Sa dernière intervention marquante a eu lieu en mars 2025, sur un véhicule suspect, dans un contexte de menaces terroristes visant la société de la victime. « Le contexte était très tendu. La situation a nécessité la mise en place d’un périmètre de sécurité, l'évacuation des habitations voisines, une interaction avec les pompiers, la préfecture et les démineurs.

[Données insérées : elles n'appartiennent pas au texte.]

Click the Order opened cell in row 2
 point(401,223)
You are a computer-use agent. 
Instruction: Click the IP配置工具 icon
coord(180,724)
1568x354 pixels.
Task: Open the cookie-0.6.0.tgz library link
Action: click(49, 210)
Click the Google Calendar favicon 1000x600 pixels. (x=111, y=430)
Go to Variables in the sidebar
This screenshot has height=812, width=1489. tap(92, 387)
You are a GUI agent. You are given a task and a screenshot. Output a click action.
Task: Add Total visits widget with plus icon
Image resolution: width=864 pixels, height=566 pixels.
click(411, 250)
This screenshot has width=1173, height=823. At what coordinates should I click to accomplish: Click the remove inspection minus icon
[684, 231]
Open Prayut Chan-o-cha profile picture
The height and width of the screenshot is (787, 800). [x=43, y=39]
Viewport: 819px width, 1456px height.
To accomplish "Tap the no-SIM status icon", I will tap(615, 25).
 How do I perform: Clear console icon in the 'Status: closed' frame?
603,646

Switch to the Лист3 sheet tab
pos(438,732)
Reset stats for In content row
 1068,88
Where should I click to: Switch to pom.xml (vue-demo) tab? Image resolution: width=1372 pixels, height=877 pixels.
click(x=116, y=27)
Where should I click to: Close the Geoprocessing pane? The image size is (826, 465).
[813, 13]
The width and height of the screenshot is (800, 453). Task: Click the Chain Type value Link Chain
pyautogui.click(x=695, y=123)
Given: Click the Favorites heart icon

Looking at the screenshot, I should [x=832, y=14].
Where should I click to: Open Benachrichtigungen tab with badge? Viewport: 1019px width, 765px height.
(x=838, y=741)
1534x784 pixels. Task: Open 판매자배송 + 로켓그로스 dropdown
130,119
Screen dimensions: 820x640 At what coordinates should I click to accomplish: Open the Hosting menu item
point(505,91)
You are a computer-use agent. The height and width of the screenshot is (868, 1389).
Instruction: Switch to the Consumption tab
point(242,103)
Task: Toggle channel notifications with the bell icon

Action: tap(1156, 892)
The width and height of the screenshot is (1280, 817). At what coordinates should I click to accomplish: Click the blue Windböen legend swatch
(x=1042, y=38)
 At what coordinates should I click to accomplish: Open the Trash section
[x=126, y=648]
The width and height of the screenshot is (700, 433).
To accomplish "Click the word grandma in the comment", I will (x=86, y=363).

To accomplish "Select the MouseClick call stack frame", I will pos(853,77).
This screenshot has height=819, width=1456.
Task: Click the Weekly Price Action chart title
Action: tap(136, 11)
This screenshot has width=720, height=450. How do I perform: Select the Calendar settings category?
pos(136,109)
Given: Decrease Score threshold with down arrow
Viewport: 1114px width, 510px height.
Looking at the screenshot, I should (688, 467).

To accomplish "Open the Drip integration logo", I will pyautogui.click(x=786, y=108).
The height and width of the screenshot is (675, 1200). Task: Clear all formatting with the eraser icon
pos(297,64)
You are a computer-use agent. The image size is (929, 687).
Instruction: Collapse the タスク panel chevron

C’était vraiment une situation où le risque était élevé. »

Œuvrant le plus souvent dans l’ombre, les équipes cynophiles explo sont plus régulièrement engagées qu’on ne le croit : « Nous sommes appelés sur de nombreuses missions de décontamination en amont des visites officielles d’autorités ou de grands événements, y compris les concours de sous-officiers ou d’OPJ. On intervient aussi sur les colis ou véhicules suspects. »

En 2024, avec l’impact des JOP, l’adjudante et Phalko ont ainsi mené 57 interventions (contre 39 en 2023), soit en moyenne une par semaine, représentant quelque 238 h 30 de recherche.

Photo d'un malinois dressé contre des caisses en bois, tenu au cordeau par sa maîtresse gendarme, au cours d'une mission
© D.R

Un projet de maison de retraite pour les chiens réformés

Outre la promotion de sa spécialité et la reconnaissance du travail de Phalko, l’adjudante a aussi vu dans cette candidature pour les Trophées des chiens héros l’occasion rêvée de sensibiliser le monde cynophile comme l’institution à la situation des chiens gendarmerie réformés ne pouvant pas rester avec leur maître ou être placés en famille d’accueil pour des raisons comportementales, comme Phalko.

« Pour faire face à ce problème, j’ai monté une association avec une camarade, « K9 Unit, Mission Retraite », dans le but de créer la première maison de retraite Gendarmerie pour accueillir ces chiens et les sauver d’une issue souvent fatale. L’idée est d’abord de monter une structure à vocation locale, où les maîtres de chien continueraient à s’occuper de leur compagnon. Dans un second temps, nous espérons que notre projet inspirera d’autres initiatives sur le territoire, explique la militaire. De notre côté, les choses avancent bien. Avec l’aide du groupement de l’Ain, nous avons potentiellement trouvé un terrain. Par ailleurs, le CNICG nous a invitées à tenir un stand lors de la cérémonie célébrant ses 80 ans d’existence, c’est une belle preuve de soutien de la part du Centre. »

Un projet que l’adjudant-chef Anne-Laure compte bien soumettre aux prochains Trophées des chiens héros, cette fois dans la catégorie « partenaires ».